***** MATERIAL FOR THIS TASK

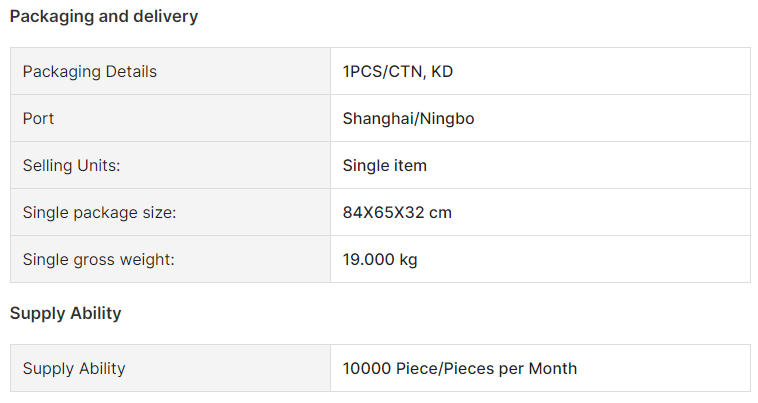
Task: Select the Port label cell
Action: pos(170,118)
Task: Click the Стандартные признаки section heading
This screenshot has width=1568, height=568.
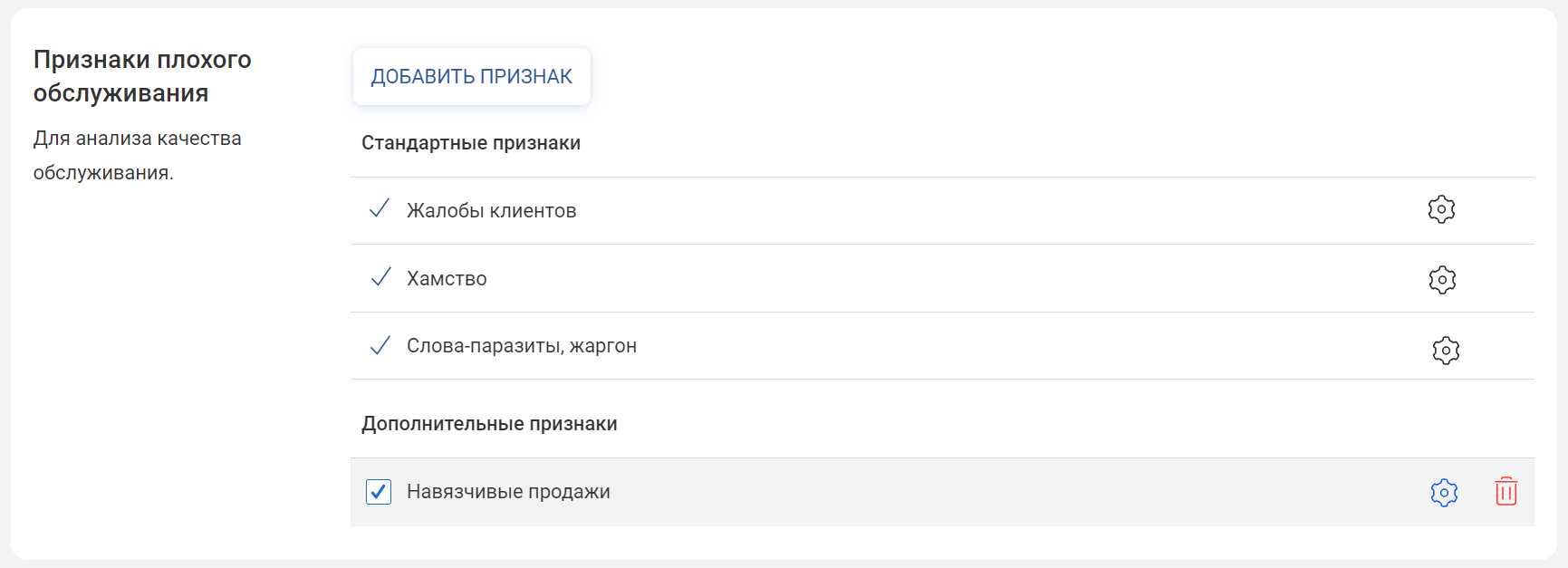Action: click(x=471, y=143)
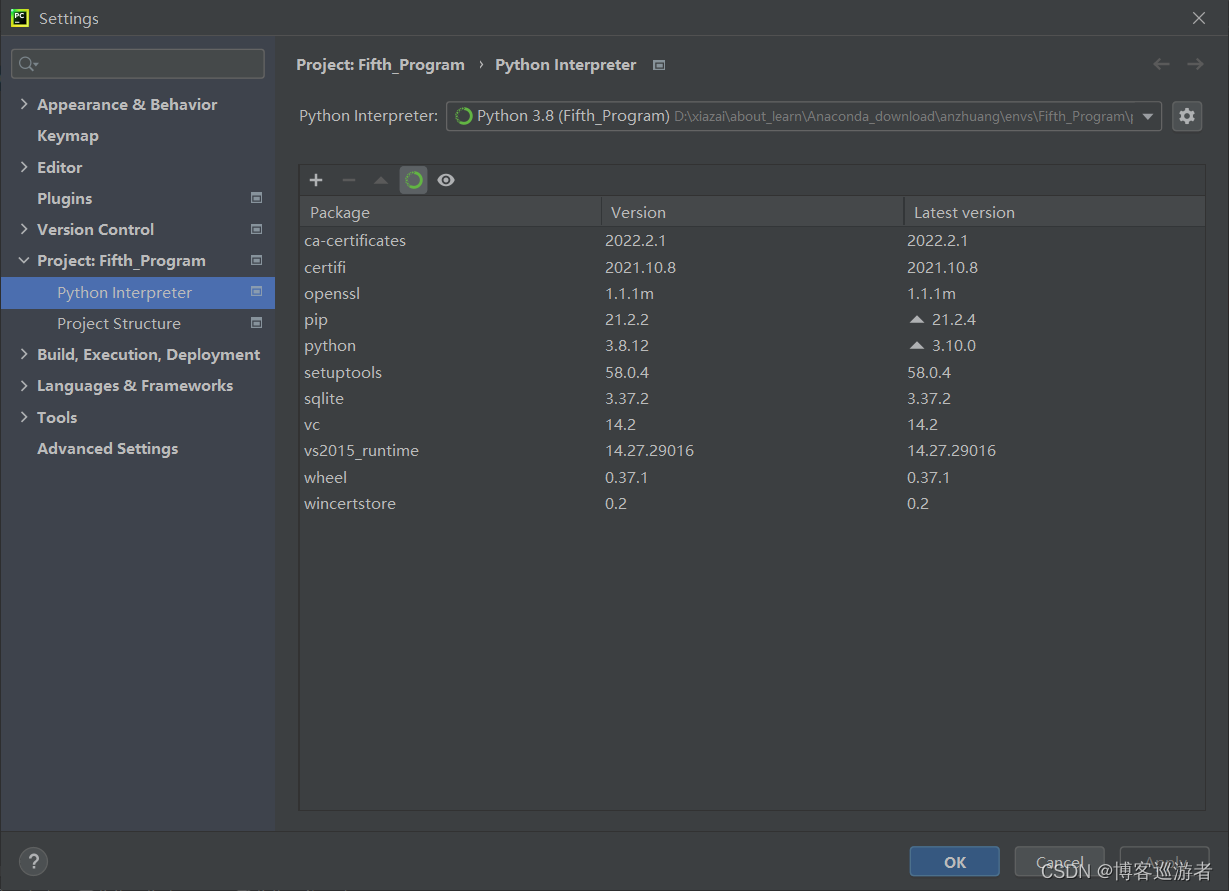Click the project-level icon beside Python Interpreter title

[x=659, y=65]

**********

◆ **HOW TO COMPLETE THIS TASK**:
Can the lines from the one with "Task: Click the" to the end of the records above be quoted exactly, both ends included, with every picture omitted?

◆ **RESULT OF THIS TASK**:
Task: Click the Стандартные признаки section heading
This screenshot has width=1568, height=568.
Action: click(x=471, y=143)
Click the project-level icon beside Python Interpreter title

[x=659, y=65]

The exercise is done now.